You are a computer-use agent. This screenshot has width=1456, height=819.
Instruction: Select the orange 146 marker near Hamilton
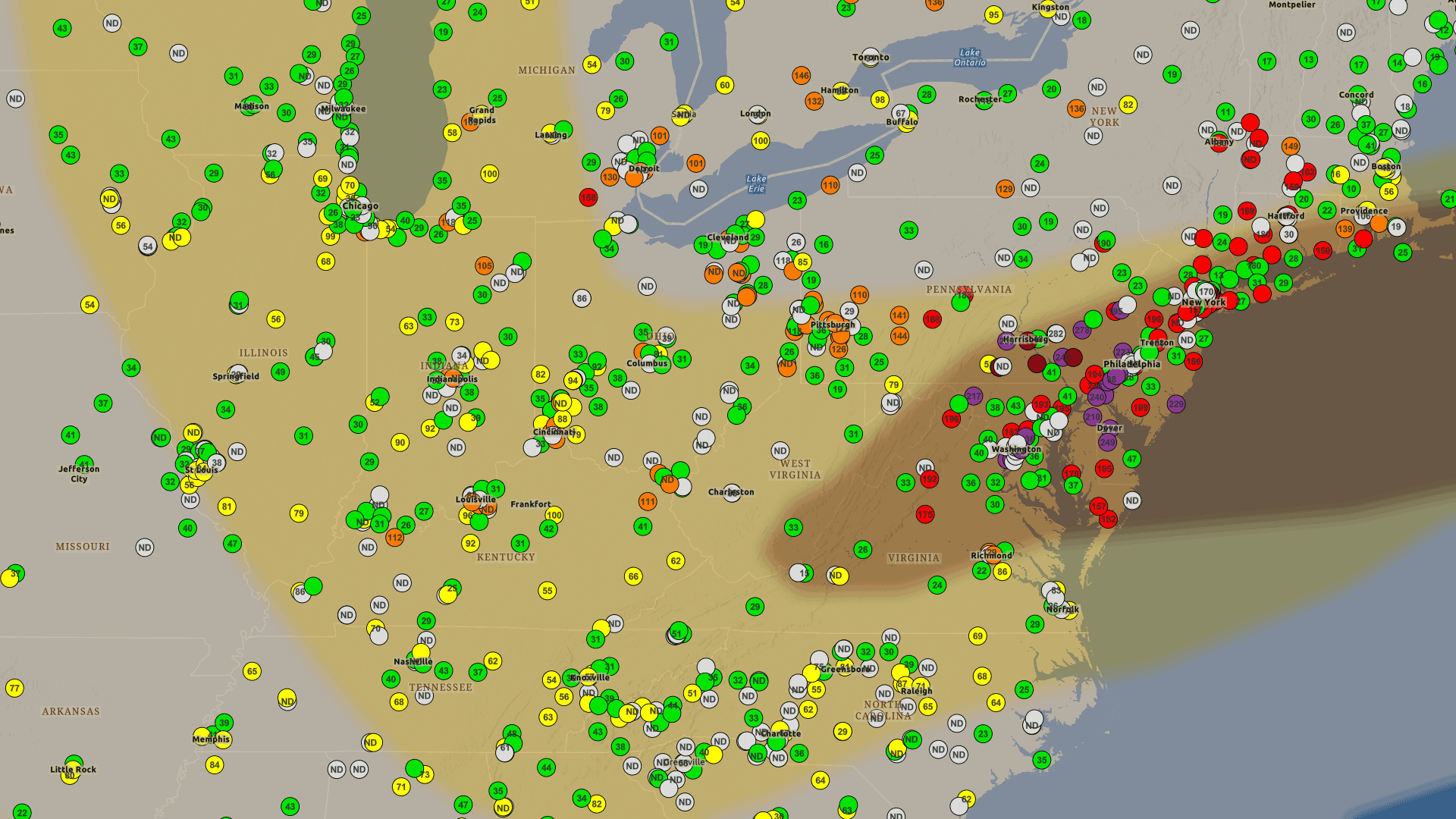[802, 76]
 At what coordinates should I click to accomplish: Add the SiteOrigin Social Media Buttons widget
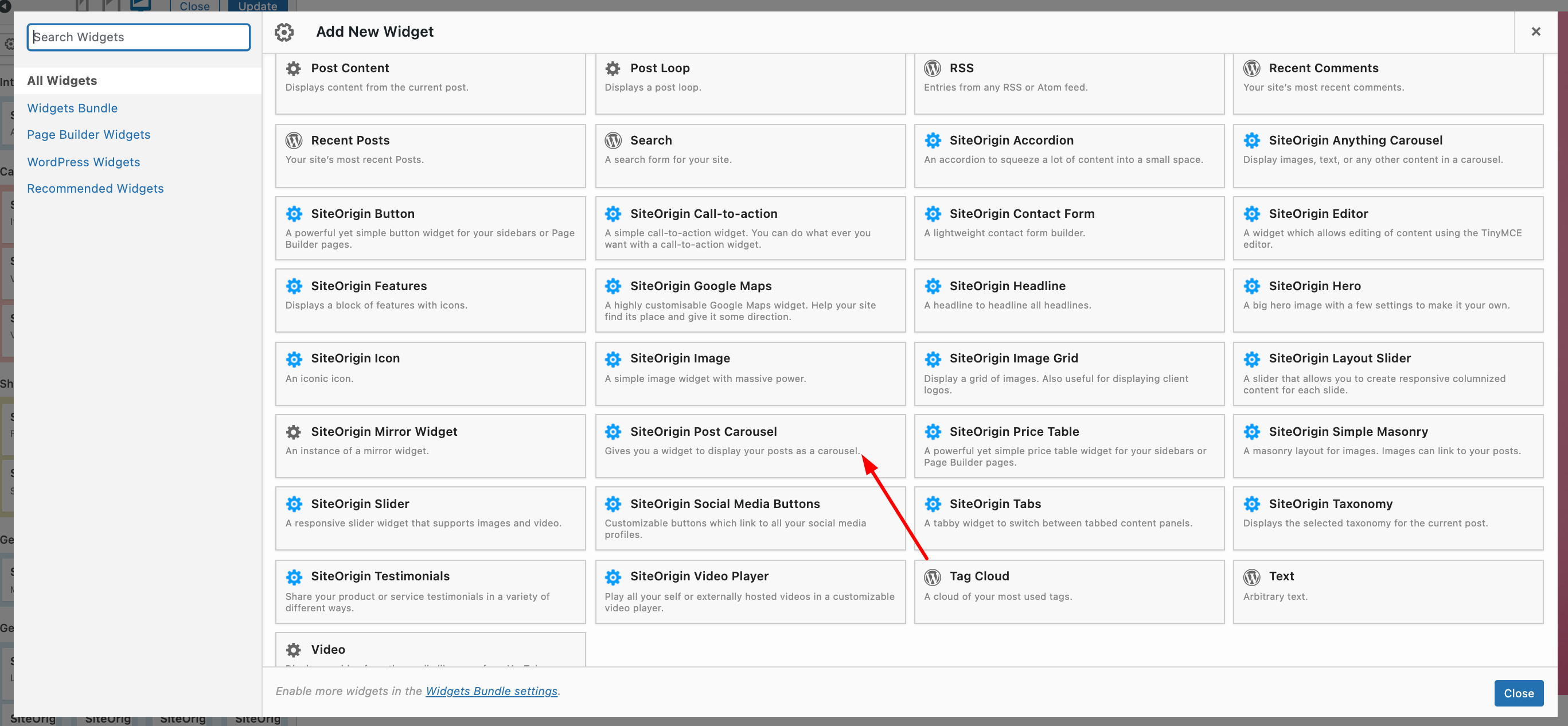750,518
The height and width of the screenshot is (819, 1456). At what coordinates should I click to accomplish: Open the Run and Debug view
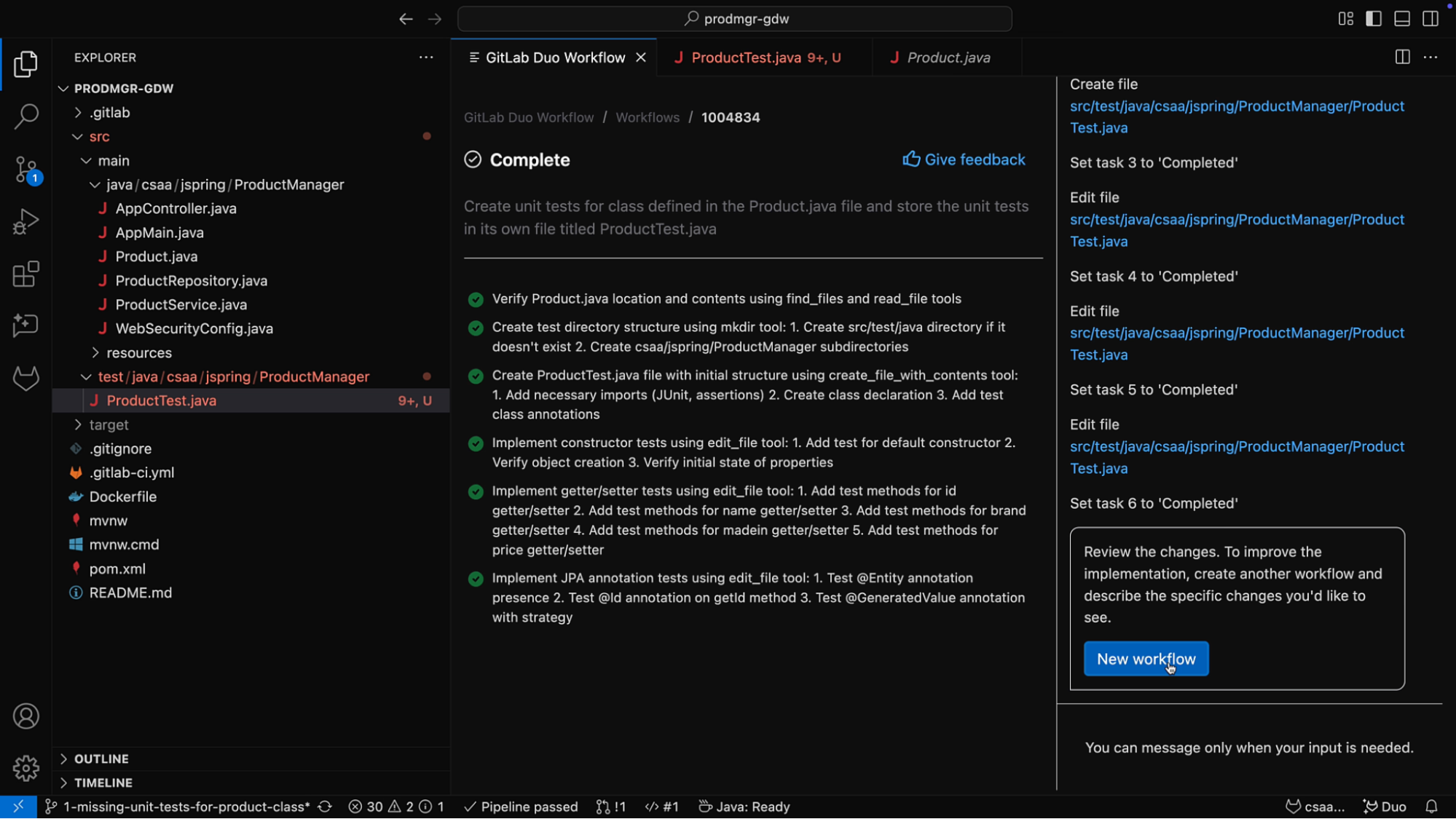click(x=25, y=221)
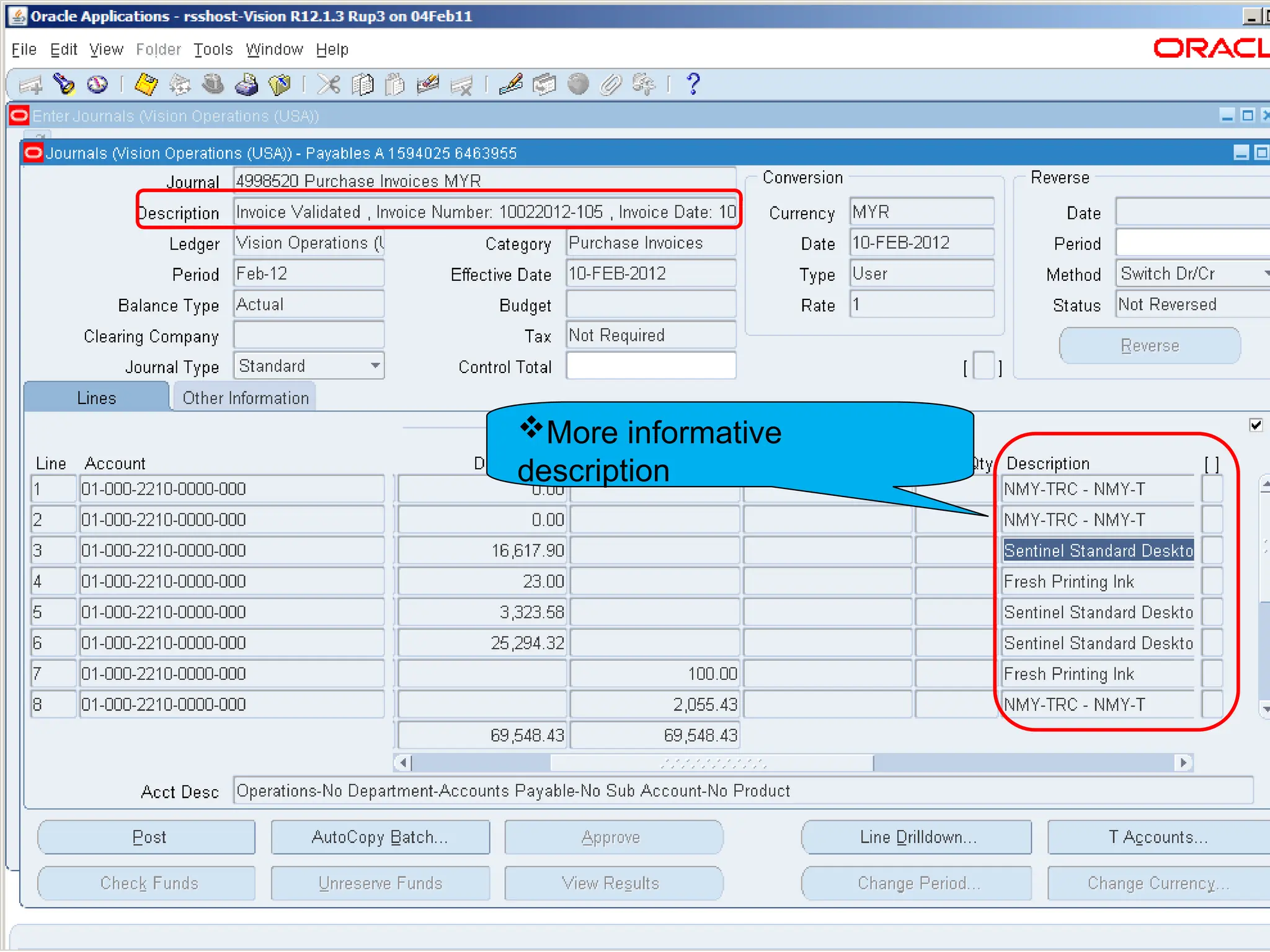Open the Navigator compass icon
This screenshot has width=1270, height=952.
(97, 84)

══════

_TASK TO CARRY OUT:_ Set every record down verbatim. No pictures belong in the copy.

_ANSWER SECTION:_
You are a computer-use agent. This screenshot has width=1456, height=819.
Instruction: Select the orange 146 marker near Hamilton
[802, 76]
 At what coordinates should I click to accomplish: Add the SiteOrigin Social Media Buttons widget
750,518
The height and width of the screenshot is (819, 1456). At what coordinates should I click to accomplish: Open the Run and Debug view
click(x=25, y=221)
Open the Navigator compass icon
This screenshot has width=1270, height=952.
(97, 84)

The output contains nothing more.